Le troisième fait remarquable de ce PLFSS est de préparer la grande idée santé du quinquennat de Hollande, la généralisation de la complémentaire santé. Les Français de la classe moyenne (les plus défavorisés ont la CMU-C) ont de plus en plus de mal à payer les cotisations de leur complémentaire; les primes ayant augmenté de plus de 70% en dix ans. Il était donc temps d’appeler l’Etat à la rescousse pour subventionner les contrats avec de l’argent public. C’est chose faite grâce à la montée en puissance de l’aide à la complémentaire santé, autre invention de la droite en 2004 dont ce gouvernement aggrave encore les effets pervers, prévue dans ce PLFSS. On dépense des centaines de millions d’euros (4 millions de personnes éligibles à un chèque compris entre 100 et 500 euros selon leur âge) d’argent public pour s’assurer que tout le monde souscrive à un contrat, très souvent inutile puisque les complémentaires refusent de mettre en face de bonnes garanties. Une bonne mesure serait la suppression de cette aide et son remplacement par la CMU-C pour ses bénéficiaires.
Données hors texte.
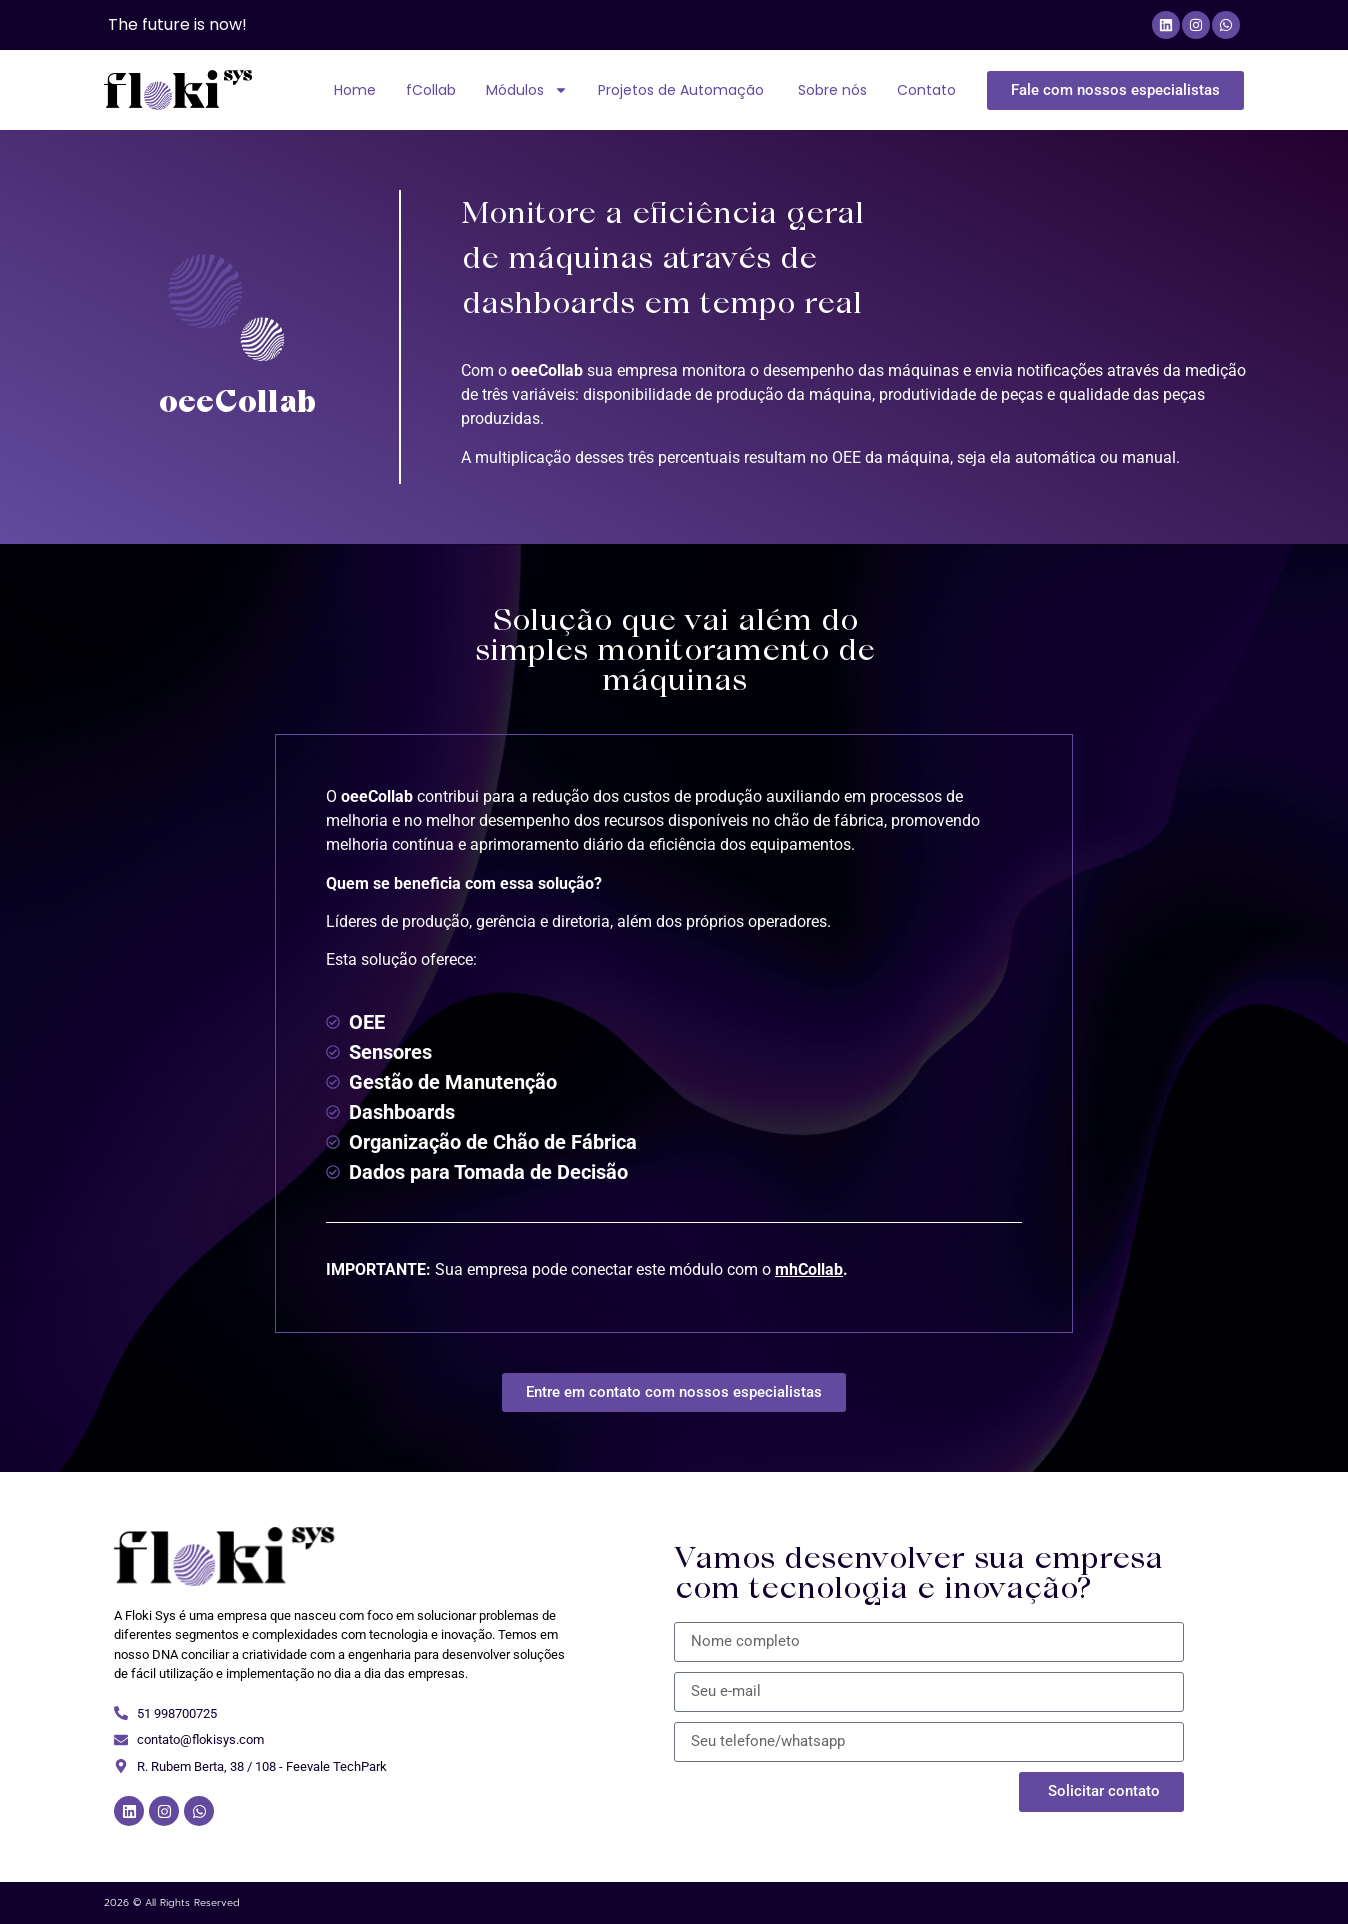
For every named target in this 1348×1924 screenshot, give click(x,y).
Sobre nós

On préfère faire payer la publicité de cette aide par l’Assurance maladie et subventionner les complémentaires. Le renvoi d’ascenseur présidentiel suite au soutien de la Mutualité française lorsqu’il était candidat en 2012 est décidément bien cher payé par l’assuré. Cette même Mutualité française vient d’ailleurs d’annoncer une hausse de 3% des contrats pour 2014, soit une hausse de 1 milliard d’euros pour des assurés qui verront la même année leur remboursement diminuer grâce à ce PLFSS. Il suffisait d’y penser!
A ceux qui pensent que la France a touché le fond et comptent sur la reprise économique pour nous sortir de la crise profonde et multiforme de notre pays, ce PLFSS 2014 a au moins le mérite de leur démontrer que le pire est à venir en matière de protection sociale en général et de notre système de santé en particulier.